As news-friendly viewers will remember, Charlie Sheen and Chuck Lorre had one of the most heavily reported feuds of any in TV history. It's one that hasn't exactly warmed over so much, with Sheen reigniting the flames as recently as 2017. Of course, it was Sheen himself who was mostly to blame, displaying some insanely erratic behavior during his final days on Two and a Half Men's production.

Here, Chuck Lorre reveals that his highly publicized battle with Charlie Sheen remains a low point in his career, as was his short-ish-term stint on Cybill, another sitcom he created.

The whole experience with Charlie Sheen was heartbreaking. What do you learn from it? That ridicule will not kill me. Everybody was, for the best of all reasons, trying to be helpful — and all we were doing was causing harm by trying to be helpful. Getting fired by Cybill [Shepherd] was another low. If I recall correctly, there was a disagreement about whether the second act worked for an episode. I dug my heels in and wouldn't change it — and I was told not to come back. Don't pick a fight with the star. (Laughs.) Lesson learned.

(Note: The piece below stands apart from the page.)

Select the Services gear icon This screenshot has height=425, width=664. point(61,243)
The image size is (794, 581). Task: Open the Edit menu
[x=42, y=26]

One can argue that it takes a certain amount of talent for a person to get fired from a TV show that he or she created. It wasn't the first time Lorre got canned, though. A relatively similar situation had happened during his time on Roseanne during its early seasons. (To be fair, Roseanne had its own reputation for shedding showrunners.)

To be expected within a career like Chuck Lorre's, getting booted from Cybil wasn't the first time he'd faced issues on that show in particular. Here, he shared a story that shares similarities to the Jon Cryer situation. Apparently, the idea of adding Christine Baranski was balked at by certain execs before she was officially cast. Lorre also told THR this:

Marcy Carsey and Tom Werner were familiar with Christine from Broadway, so they flew her out to read. Christine Baranski auditioning, can you imagine that? She was brilliant. CBS didn't want her. I believe the head of comedy development, who I won't name, used the words "death of comedy" when discussing her. I was sitting next to Marcy, and I could feel every muscle in her body tense up. She just went, "Well, we're going with Christine Baranski." I realized [then] the extraordinary leverage that comes when you have shows like Roseanne on the air. So, we got Christine. And I got about 18 episodes before I was fired.

Chuck Lorre will be saying goodbye to the biggest comedy on TV this week when The Big Bang Theory airs its final episodes, and he's got two more Top 10 network comedies in CBS' Young Sheldon and Mom. What's more, he's also going hard on Season 2 of Netflix's The Kominsky Method, which was a big winner at this year's Golden Globe awards, taking home the Best Actor and Best Comedy trophies. (The former went to Michael Douglas.)

So even though Chuck Lorre's career had some deep valleys carved into it over the years, the creative TV superstar is now one of the most successful minds in the business. Now if only we could get a sitcom co-starring Charlie Sheen and Cybil Shepherd...

The Big Bang Theory's doubled-up series finale airs on CBS on Thursday, May 16, at 8:00 p.m. ET.